▶ **TASKS**:
A – Reproduce the passage of the weight training article starting with "Try More Weights" and going on through "your body leaner.".
B – Using the weight training article, decide whether each statement agrees with it, answering yes or no and quoting the words that settle it: (i) lean muscle weighs more than fat; (ii) a basic weight training program calls for working out every day; (iii) the suggested weights range from 5 to 10 pounds.

▶ **EXCERPT**:

Try More Weights for a Smaller Size

Many people shy away from weight training when they want to slim down. They’re usually afraid of getting large, bulky muscles. But the truth is, weight lifting will actually make your body leaner.

The confusion may come from the fact that lean muscle actually does weigh more than fat, and when most people start a diet or exercise program, they’re looking to see the number on the scale go down. However, the benefit to gaining muscle is that it burns more calories than fat, which is why it’s such a great workout for slimming down.

Another benefit is that you can target specific problem areas, such as your legs, core, chest and back, or shoulders and arms.

Working out 3-4 times per week is plenty for a basic weight training program, but always be sure to check with your doctor before beginning any diet or exercise program.

Here are a few examples to get you started:

For each exercise, try doing 3 to 6 sets of 6 to 8 reps using 5-pound to 10-pound weights.

▶ **GIVEN INFORMATION**:

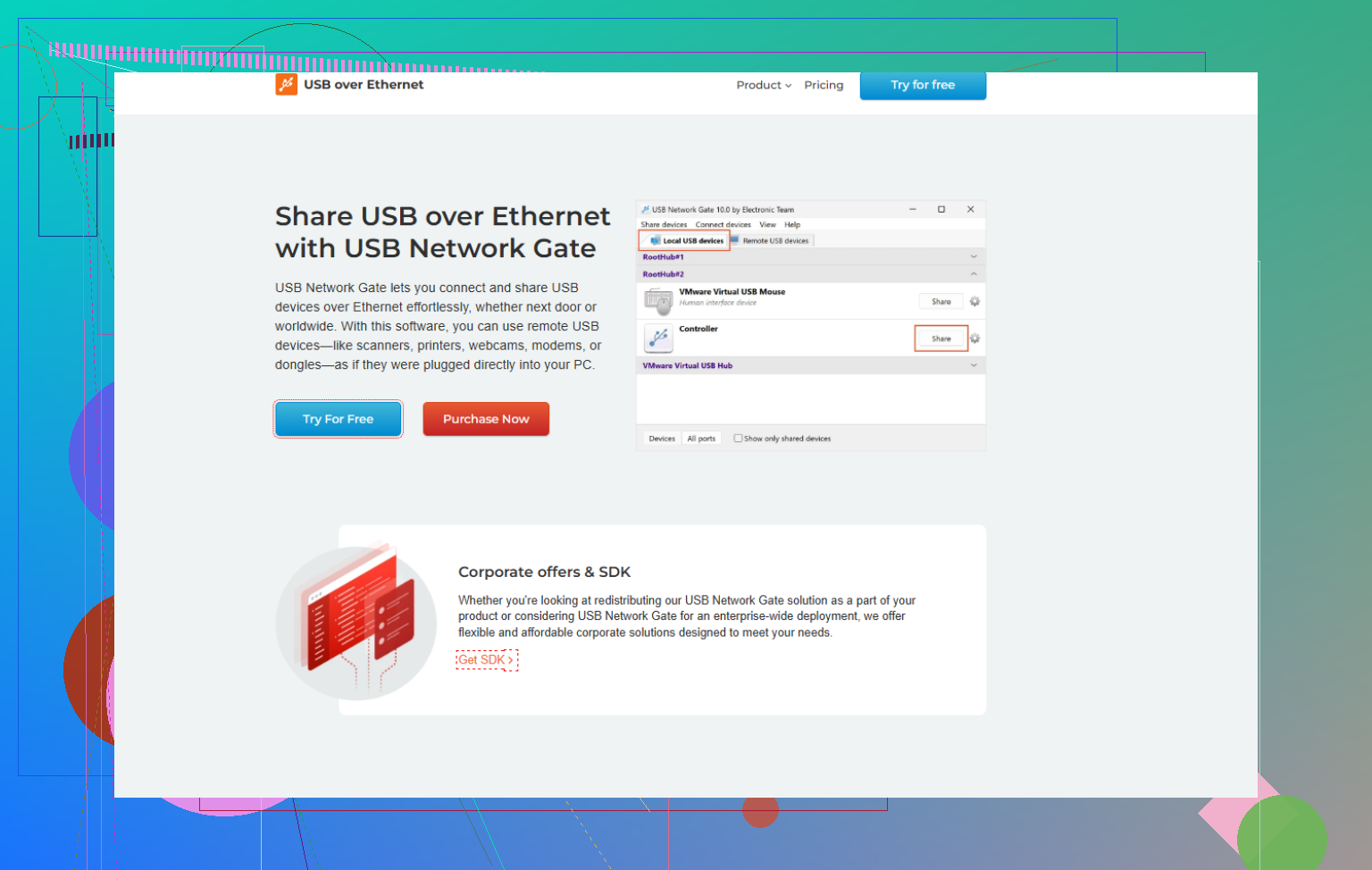This screenshot has width=1372, height=870.
Task: Enable Show only shared devices checkbox
Action: click(x=738, y=439)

▶ **SOLUTIONS TO EACH TASK**:
A –
Try More Weights for a Smaller Size

Many people shy away from weight training when they want to slim down. They’re usually afraid of getting large, bulky muscles. But the truth is, weight lifting will actually make your body leaner.

B –
(i) Yes: "lean muscle actually does weigh more than fat"
(ii) No: "Working out 3-4 times per week is plenty for a basic weight training program"
(iii) Yes: "using 5-pound to 10-pound weights"